- Task -
The line containing "The image size is (748, 457)." marks the start; please restate exactly that line and only the lines following it through the end of the material below.

- Supplied entries -
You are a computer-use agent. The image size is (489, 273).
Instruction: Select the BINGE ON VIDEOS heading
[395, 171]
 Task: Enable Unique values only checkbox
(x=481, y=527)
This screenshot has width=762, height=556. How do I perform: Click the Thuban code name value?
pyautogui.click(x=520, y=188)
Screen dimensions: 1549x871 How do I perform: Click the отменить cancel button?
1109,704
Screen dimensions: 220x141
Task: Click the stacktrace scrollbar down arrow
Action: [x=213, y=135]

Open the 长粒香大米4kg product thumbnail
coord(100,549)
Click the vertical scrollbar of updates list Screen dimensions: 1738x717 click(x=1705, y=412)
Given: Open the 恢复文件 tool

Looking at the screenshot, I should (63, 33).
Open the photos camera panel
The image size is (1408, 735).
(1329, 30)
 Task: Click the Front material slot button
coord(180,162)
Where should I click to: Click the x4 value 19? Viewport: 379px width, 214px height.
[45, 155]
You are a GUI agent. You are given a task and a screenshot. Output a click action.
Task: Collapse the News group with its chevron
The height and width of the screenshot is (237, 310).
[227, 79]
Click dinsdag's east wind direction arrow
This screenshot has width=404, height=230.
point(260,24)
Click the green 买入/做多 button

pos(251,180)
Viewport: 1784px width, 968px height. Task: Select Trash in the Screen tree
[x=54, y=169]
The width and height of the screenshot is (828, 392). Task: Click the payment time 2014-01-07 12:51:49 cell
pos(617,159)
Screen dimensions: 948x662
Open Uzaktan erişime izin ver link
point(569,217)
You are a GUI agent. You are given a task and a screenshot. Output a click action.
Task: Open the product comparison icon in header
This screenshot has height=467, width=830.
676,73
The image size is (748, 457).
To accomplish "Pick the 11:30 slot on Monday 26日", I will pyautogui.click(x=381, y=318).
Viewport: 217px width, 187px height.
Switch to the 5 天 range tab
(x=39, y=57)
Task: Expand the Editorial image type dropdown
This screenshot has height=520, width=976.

- Result -
The image size is (748, 457).
To accomplish "Pick the 11:30 slot on Monday 26日", I will pyautogui.click(x=381, y=318).
Viewport: 217px width, 187px height.
Switch to the 5 天 range tab
(x=39, y=57)
Task: Expand the Editorial image type dropdown
This screenshot has height=520, width=976.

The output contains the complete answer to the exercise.